From left, Tsu-Wei Chou, Amanda Wu and Weibang Lu in Spencer Laboratory
Photo by Kathy F. Atkinson
From left, Tsu-Wei Chou, Amanda Wu and Weibang Lu in Spencer Laboratory

Photo by Kathy F. Atkinson

Abstract:
The Chou research group in the University of Delaware's College of Engineering recently reported on advances in carbon nanotube-based continuous fibers with invited articles in Advanced Materials and Materials Today, two high impact scientific journals.

Going big: UD researchers report progress in development of carbon nanotube-based continuous fibers

Newark, DE | Posted on July 25th, 2012

According to Tsu-Wei Chou, Pierre S. du Pont Chair of Engineering, who co-authored the articles with colleagues Weibang Lu and Amanda Wu, there has been a concerted scientific effort over the last decade to "go big" - to translate the superb physical and mechanical properties of nanoscale carbon nanotubes to the macroscale.

The result, he says, has been the development of continuous fibers comprised solely of carbon nanotubes held together through local entanglements and van der Waals forces, a type of weak molecular interactions.

"Despite a discontinuous microstructure, these carbon nanotube fibers exhibit strengths comparable to current high performance fibers with significantly lower densities, creating new avenues for ultra-light weight multifunctional composite materials and structures," explains Chou.
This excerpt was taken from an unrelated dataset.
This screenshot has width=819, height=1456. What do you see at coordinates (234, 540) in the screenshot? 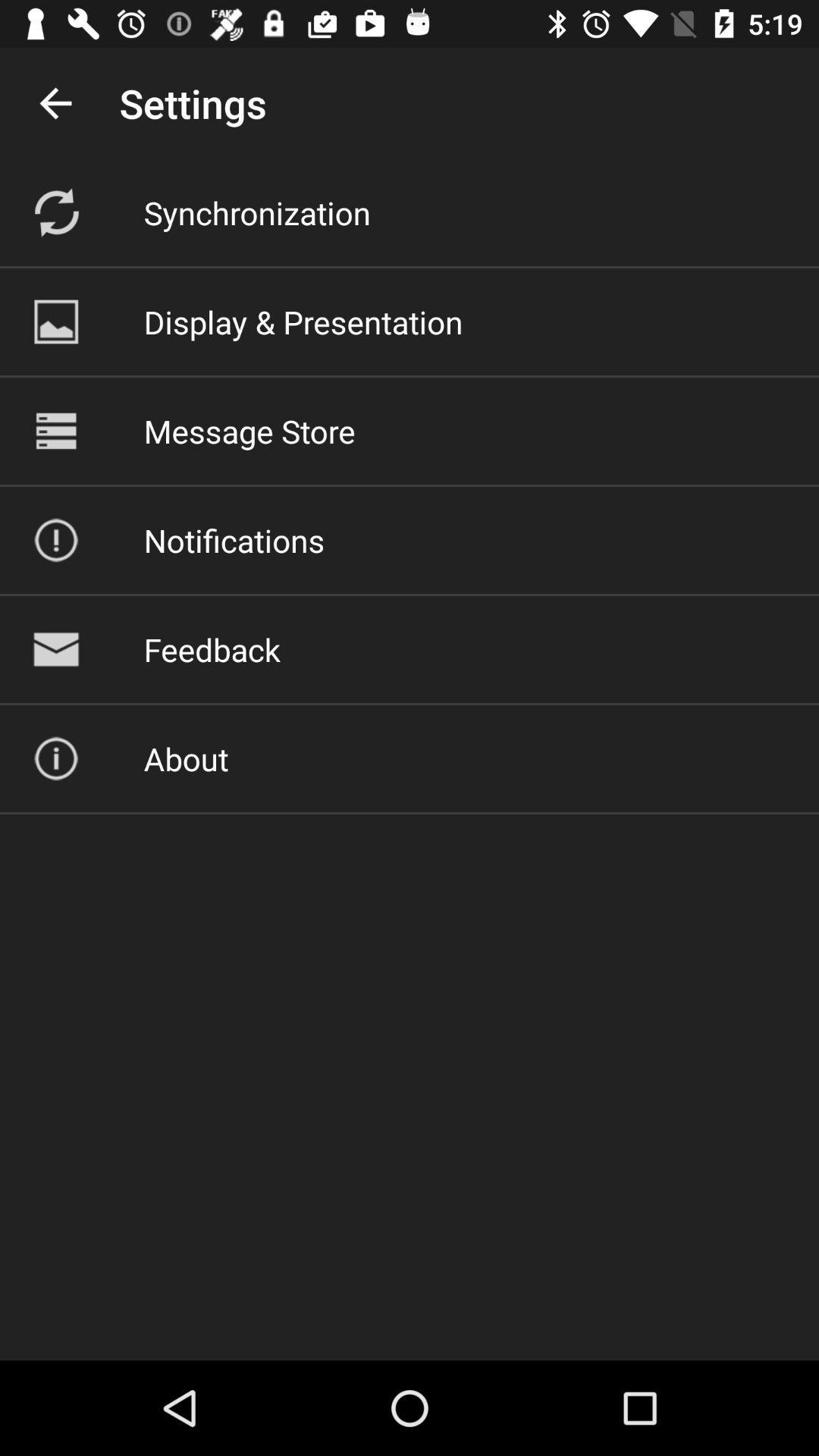
I see `item below the message store icon` at bounding box center [234, 540].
"Furthermore, their flexibility and electrical conductivity have gained attention and given rise to the potential for carbon nanotube fibers to serve as embedded strain and damage sensors."

The challenge, however, remains how to scale up the material's size without sacrificing performance and functionality.

Lu's article, published in Advanced Materials, provides an in-depth analysis of the current carbon nanotube fiber processing methodology, including drawbacks and potential avenues for improvement. The article offers a thorough comparison of the current physical, electrical and mechanical properties of carbon nanotube fibers.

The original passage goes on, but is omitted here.